An alloy is a combination of metals like gold, copper, iron, tin, silver, or these metals with other non-metals like arsenic, phosphorous. The 'bronze' is an alloy consisting primarily of copper (Cu) and tin (Sn). Copper has a melting point (m.p) 1357.77 K (1084.62 deg C, 1984.32 deg F). Tin has m.p 505.08 K (231.93 deg C 449.47 deg F). The m.p of 'bronze' is about 950 deg C (1,742 deg F). The Bronze Age is the second principal period of the three-age, Stone-Bronze-Iron system, as proposed in modern times by Christian Jurgensen Thomsen. He was the first to establish an evidence-based division of prehistory into discrete periods. Bronze, an alloy of Cu and Sn, was the first alloy discovered, during this period.

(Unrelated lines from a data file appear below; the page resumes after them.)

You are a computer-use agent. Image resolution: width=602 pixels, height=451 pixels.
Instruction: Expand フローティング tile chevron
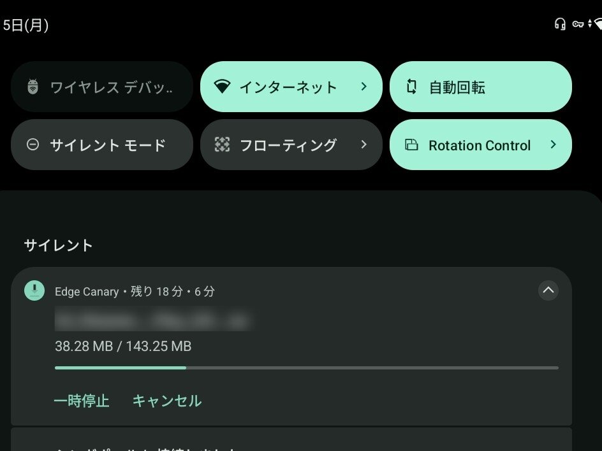coord(363,145)
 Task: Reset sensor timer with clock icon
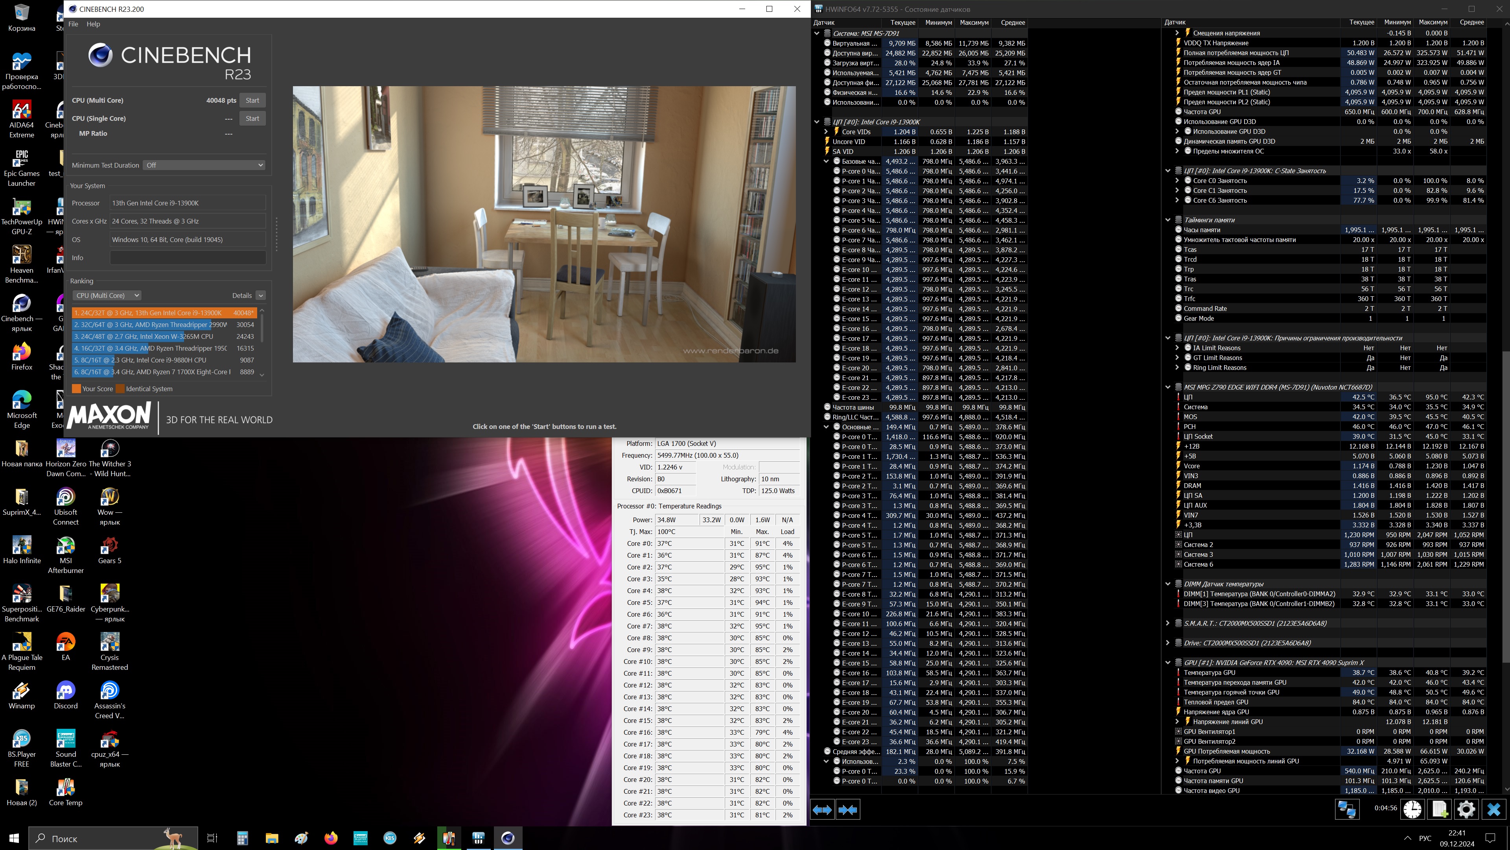1412,810
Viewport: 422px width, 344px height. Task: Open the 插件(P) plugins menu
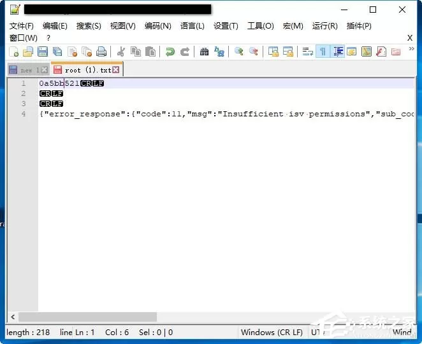(x=359, y=26)
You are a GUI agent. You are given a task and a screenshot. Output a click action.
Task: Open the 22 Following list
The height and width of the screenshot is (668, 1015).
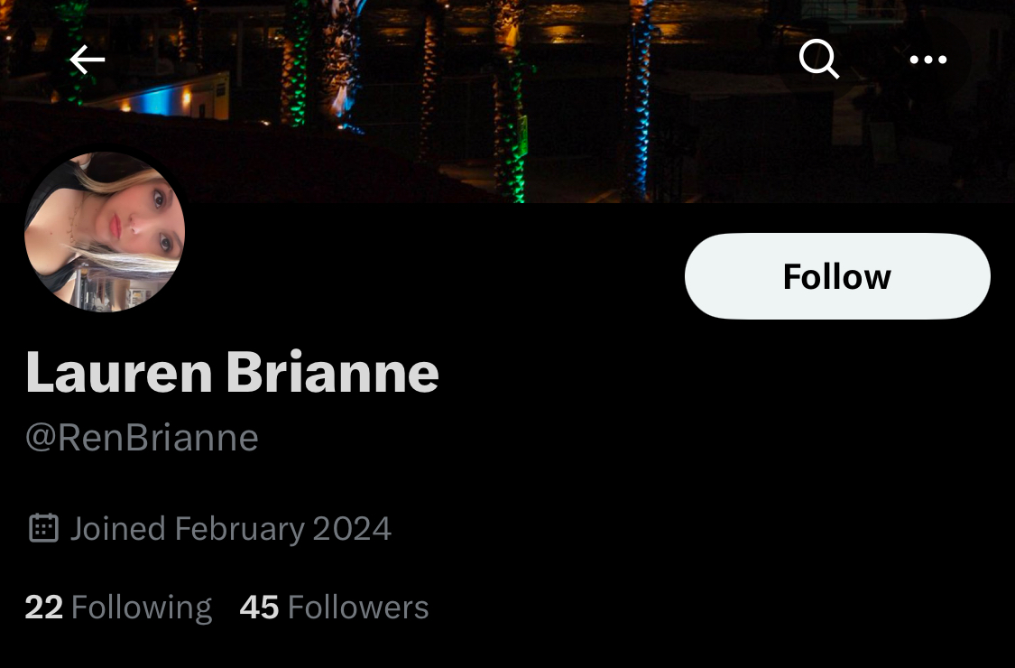coord(118,608)

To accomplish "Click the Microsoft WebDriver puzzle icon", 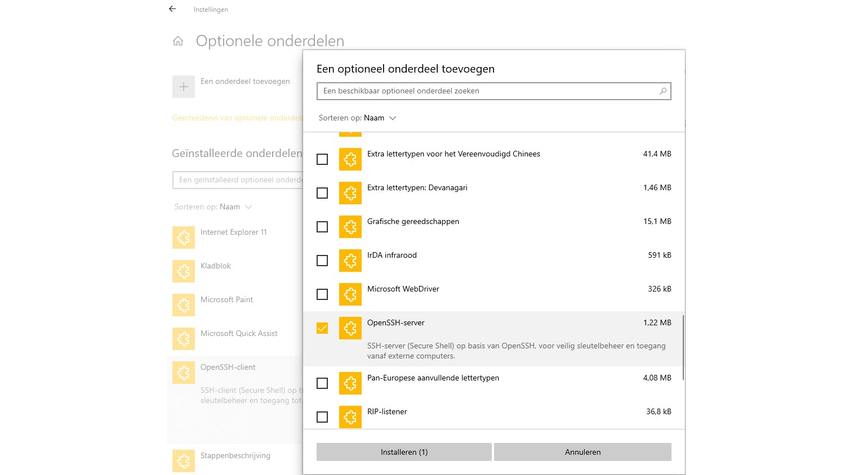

The typical modern bronze is 88% Cu and 12% Sn. The alpha bronze alloys of 4-5% Sn are used to make coins, springs, turbines, and blades. In the Bronze Age, two forms of bronze were commonly used: ''classic bronze'', about 10% Sn, was used in casting; and about 6% Sn in ''mild bronze''. The resonance qualities of bell bronze are due to 20% Sn and 80% Cu. The high Sn content (23%) bronze alloy is colloquially known as bell metal. Bronze bells from Thailand and Cambodia date back to 3,600 BC. The tougher B8 bronze is made from 8% Sn and 92% Cu. The Temple bells donated to the Sangha (order of monks) was composed of 83% Cu and 17%Sn.